BRIEF :: Word for word, give every line of the listing again.

RAW DATA ::
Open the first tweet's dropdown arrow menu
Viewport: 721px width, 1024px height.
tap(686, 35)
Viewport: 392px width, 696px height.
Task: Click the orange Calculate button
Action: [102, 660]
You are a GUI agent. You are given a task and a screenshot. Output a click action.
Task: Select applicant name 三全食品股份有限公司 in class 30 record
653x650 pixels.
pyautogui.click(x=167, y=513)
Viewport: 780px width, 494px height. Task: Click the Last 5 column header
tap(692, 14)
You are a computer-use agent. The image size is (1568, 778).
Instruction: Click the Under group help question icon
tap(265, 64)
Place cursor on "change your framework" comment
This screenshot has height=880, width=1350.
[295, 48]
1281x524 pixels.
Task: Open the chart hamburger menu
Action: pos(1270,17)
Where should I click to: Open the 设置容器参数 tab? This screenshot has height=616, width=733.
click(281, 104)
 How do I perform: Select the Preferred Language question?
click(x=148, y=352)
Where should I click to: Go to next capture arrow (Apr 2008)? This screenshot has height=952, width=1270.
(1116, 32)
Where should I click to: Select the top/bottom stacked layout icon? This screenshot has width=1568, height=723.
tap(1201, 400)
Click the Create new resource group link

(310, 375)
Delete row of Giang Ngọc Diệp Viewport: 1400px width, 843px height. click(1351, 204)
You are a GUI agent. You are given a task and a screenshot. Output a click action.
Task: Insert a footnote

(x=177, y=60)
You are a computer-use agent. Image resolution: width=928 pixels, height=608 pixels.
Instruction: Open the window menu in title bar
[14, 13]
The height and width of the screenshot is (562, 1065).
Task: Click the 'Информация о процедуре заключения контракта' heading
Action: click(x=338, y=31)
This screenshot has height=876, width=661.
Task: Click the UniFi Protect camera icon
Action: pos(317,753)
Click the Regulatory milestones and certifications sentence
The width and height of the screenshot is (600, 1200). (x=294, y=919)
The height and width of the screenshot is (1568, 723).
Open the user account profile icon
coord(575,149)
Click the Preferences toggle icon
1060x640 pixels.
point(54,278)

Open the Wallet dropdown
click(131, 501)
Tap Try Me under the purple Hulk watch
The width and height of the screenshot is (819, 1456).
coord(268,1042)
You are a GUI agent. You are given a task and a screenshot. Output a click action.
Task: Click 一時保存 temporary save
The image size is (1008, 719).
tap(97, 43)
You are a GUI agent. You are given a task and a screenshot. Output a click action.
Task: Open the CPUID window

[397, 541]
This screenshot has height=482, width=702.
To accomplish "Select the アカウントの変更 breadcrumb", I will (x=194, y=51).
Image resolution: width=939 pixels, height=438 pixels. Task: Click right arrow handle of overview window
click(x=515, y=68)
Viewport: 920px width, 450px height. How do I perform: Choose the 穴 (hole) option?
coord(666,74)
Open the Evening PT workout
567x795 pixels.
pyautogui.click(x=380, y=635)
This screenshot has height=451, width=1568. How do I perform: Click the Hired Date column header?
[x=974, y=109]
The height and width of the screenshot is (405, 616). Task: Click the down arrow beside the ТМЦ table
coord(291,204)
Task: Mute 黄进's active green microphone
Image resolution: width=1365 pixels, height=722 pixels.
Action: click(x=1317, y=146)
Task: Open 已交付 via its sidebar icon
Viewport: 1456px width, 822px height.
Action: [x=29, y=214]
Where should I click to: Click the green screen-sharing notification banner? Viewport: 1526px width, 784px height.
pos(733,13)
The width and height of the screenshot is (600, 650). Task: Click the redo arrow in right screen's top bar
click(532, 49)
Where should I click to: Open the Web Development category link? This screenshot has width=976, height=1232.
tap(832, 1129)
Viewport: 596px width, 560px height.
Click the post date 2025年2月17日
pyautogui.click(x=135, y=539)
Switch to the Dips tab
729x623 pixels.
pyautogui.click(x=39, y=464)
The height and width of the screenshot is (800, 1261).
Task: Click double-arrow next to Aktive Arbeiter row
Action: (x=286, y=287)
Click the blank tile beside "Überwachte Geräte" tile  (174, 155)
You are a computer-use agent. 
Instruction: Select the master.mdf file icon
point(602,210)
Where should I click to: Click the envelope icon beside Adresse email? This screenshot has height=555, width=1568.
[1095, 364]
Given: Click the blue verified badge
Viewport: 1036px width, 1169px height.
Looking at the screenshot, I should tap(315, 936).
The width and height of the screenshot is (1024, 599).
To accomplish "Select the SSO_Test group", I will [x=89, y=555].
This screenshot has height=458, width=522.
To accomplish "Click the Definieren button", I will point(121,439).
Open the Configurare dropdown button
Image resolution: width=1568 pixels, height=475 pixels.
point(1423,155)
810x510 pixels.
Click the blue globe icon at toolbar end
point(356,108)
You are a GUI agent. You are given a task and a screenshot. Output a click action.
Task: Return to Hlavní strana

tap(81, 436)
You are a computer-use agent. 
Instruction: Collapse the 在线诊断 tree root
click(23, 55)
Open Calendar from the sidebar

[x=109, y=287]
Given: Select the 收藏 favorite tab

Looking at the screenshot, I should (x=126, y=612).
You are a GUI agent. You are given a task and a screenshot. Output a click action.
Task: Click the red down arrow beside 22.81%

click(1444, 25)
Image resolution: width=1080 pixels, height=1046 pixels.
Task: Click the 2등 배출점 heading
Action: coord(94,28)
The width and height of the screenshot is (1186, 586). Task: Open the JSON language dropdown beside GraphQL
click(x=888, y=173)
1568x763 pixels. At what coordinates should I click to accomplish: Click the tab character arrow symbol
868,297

COMPLETED TASK ::
Open the first tweet's dropdown arrow menu
Viewport: 721px width, 1024px height.
tap(686, 35)
Viewport: 392px width, 696px height.
Task: Click the orange Calculate button
Action: [102, 660]
You are a GUI agent. You are given a task and a screenshot. Output a click action.
Task: Select applicant name 三全食品股份有限公司 in class 30 record
653x650 pixels.
pyautogui.click(x=167, y=513)
Viewport: 780px width, 494px height. Task: Click the Last 5 column header
tap(692, 14)
You are a computer-use agent. The image size is (1568, 778).
Instruction: Click the Under group help question icon
tap(265, 64)
Place cursor on "change your framework" comment
This screenshot has height=880, width=1350.
[295, 48]
1281x524 pixels.
Task: Open the chart hamburger menu
Action: pos(1270,17)
Where should I click to: Open the 设置容器参数 tab? This screenshot has height=616, width=733.
click(281, 104)
 How do I perform: Select the Preferred Language question?
click(x=148, y=352)
Where should I click to: Go to next capture arrow (Apr 2008)? This screenshot has height=952, width=1270.
(1116, 32)
Where should I click to: Select the top/bottom stacked layout icon? This screenshot has width=1568, height=723.
tap(1201, 400)
Click the Create new resource group link

(310, 375)
Delete row of Giang Ngọc Diệp Viewport: 1400px width, 843px height. click(1351, 204)
You are a GUI agent. You are given a task and a screenshot. Output a click action.
Task: Insert a footnote

(x=177, y=60)
You are a computer-use agent. Image resolution: width=928 pixels, height=608 pixels.
Instruction: Open the window menu in title bar
[14, 13]
The height and width of the screenshot is (562, 1065).
Task: Click the 'Информация о процедуре заключения контракта' heading
Action: click(x=338, y=31)
This screenshot has height=876, width=661.
Task: Click the UniFi Protect camera icon
Action: pos(317,753)
Click the Regulatory milestones and certifications sentence
The width and height of the screenshot is (600, 1200). (x=294, y=919)
The height and width of the screenshot is (1568, 723).
Open the user account profile icon
coord(575,149)
Click the Preferences toggle icon
1060x640 pixels.
point(54,278)

Open the Wallet dropdown
click(131, 501)
Tap Try Me under the purple Hulk watch
The width and height of the screenshot is (819, 1456).
coord(268,1042)
You are a GUI agent. You are given a task and a screenshot. Output a click action.
Task: Click 一時保存 temporary save
The image size is (1008, 719).
tap(97, 43)
You are a GUI agent. You are given a task and a screenshot. Output a click action.
Task: Open the CPUID window

[397, 541]
This screenshot has height=482, width=702.
To accomplish "Select the アカウントの変更 breadcrumb", I will (x=194, y=51).
Image resolution: width=939 pixels, height=438 pixels. Task: Click right arrow handle of overview window
click(x=515, y=68)
Viewport: 920px width, 450px height. How do I perform: Choose the 穴 (hole) option?
coord(666,74)
Open the Evening PT workout
567x795 pixels.
pyautogui.click(x=380, y=635)
This screenshot has height=451, width=1568. How do I perform: Click the Hired Date column header?
[x=974, y=109]
The height and width of the screenshot is (405, 616). Task: Click the down arrow beside the ТМЦ table
coord(291,204)
Task: Mute 黄进's active green microphone
Image resolution: width=1365 pixels, height=722 pixels.
Action: click(x=1317, y=146)
Task: Open 已交付 via its sidebar icon
Viewport: 1456px width, 822px height.
Action: [x=29, y=214]
Where should I click to: Click the green screen-sharing notification banner? Viewport: 1526px width, 784px height.
pos(733,13)
The width and height of the screenshot is (600, 650). Task: Click the redo arrow in right screen's top bar
click(532, 49)
Where should I click to: Open the Web Development category link? This screenshot has width=976, height=1232.
tap(832, 1129)
Viewport: 596px width, 560px height.
Click the post date 2025年2月17日
pyautogui.click(x=135, y=539)
Switch to the Dips tab
729x623 pixels.
pyautogui.click(x=39, y=464)
The height and width of the screenshot is (800, 1261).
Task: Click double-arrow next to Aktive Arbeiter row
Action: (x=286, y=287)
Click the blank tile beside "Überwachte Geräte" tile  (174, 155)
You are a computer-use agent. 
Instruction: Select the master.mdf file icon
point(602,210)
Where should I click to: Click the envelope icon beside Adresse email? This screenshot has height=555, width=1568.
[1095, 364]
Given: Click the blue verified badge
Viewport: 1036px width, 1169px height.
Looking at the screenshot, I should tap(315, 936).
The width and height of the screenshot is (1024, 599).
To accomplish "Select the SSO_Test group", I will [x=89, y=555].
This screenshot has height=458, width=522.
To accomplish "Click the Definieren button", I will point(121,439).
Open the Configurare dropdown button
Image resolution: width=1568 pixels, height=475 pixels.
point(1423,155)
810x510 pixels.
Click the blue globe icon at toolbar end
point(356,108)
You are a GUI agent. You are given a task and a screenshot. Output a click action.
Task: Return to Hlavní strana

tap(81, 436)
You are a computer-use agent. 
Instruction: Collapse the 在线诊断 tree root
click(23, 55)
Open Calendar from the sidebar

[x=109, y=287]
Given: Select the 收藏 favorite tab

Looking at the screenshot, I should (x=126, y=612).
You are a GUI agent. You are given a task and a screenshot. Output a click action.
Task: Click the red down arrow beside 22.81%

click(1444, 25)
Image resolution: width=1080 pixels, height=1046 pixels.
Task: Click the 2등 배출점 heading
Action: coord(94,28)
The width and height of the screenshot is (1186, 586). Task: Open the JSON language dropdown beside GraphQL
click(x=888, y=173)
1568x763 pixels. At what coordinates should I click to accomplish: Click the tab character arrow symbol
868,297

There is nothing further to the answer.